Nous avons avant tout besoin de nuance, de méthodes plus délibératives et d’outils d’anticipation des effets de chaque décision. Les interventions de personnalités comme Agnès Verdier-Molinié ou Robert Ménard compromettent la qualité de la discussion publique et la pertinence des solutions. La responsabilité médiatique doit donc aussi être posée.
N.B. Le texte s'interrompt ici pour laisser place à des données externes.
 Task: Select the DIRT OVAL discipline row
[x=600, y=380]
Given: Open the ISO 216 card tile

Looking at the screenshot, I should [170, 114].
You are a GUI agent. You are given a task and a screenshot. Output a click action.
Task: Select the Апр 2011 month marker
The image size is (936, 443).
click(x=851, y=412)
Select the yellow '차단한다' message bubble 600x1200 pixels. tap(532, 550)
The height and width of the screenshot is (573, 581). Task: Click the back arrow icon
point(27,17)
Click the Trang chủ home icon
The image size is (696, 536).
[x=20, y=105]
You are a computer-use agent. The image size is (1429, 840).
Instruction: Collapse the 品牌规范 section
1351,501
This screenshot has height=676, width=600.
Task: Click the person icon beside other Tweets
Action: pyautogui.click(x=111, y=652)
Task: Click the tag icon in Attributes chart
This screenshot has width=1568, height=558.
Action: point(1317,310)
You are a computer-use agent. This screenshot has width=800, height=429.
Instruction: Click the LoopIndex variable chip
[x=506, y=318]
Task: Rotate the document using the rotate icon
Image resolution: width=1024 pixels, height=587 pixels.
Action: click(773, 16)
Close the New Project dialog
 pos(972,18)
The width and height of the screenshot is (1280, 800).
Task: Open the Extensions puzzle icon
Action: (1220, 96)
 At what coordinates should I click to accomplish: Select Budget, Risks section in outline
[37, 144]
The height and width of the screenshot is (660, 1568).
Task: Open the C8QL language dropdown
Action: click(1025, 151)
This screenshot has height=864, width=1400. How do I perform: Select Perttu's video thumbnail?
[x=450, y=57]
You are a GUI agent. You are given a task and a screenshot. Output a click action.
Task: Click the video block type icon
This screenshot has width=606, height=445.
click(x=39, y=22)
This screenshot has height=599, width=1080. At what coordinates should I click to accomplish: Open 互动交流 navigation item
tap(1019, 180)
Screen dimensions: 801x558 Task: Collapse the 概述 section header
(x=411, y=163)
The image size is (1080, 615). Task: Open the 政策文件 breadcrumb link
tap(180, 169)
Si nous voulions véritablement sortir de l’ornière, voici quelques-unes des questions que nous devrions nous poser collectivement. Comment déplacer une partie de la dépense publique tout en rendant notre système social plus performant ? Comment répartir de manière plus juste et efficace les contributions aux biens communs (fiscalité, engagement citoyen, financements privés…) ? Comment permettre la maîtrise publique, et donc démocratique, sur les grands enjeux de notre temps (parentalités, vieillissement, numérique, écologie, solidarités, sécurités, libertés, santé, éducation, aménagement du territoire…) ?

Et si la question centrale était celle d’un meilleur partage des temps pour refonder un nouveau compromis social, où la puissance publique reprendrait sa place, mais pas toute la place ?

Puissance publique contre les démolisseurs d’État, d’Émilie Agnoux, éditions de l’Aube, Fondation Jean-Jaurès, 2025.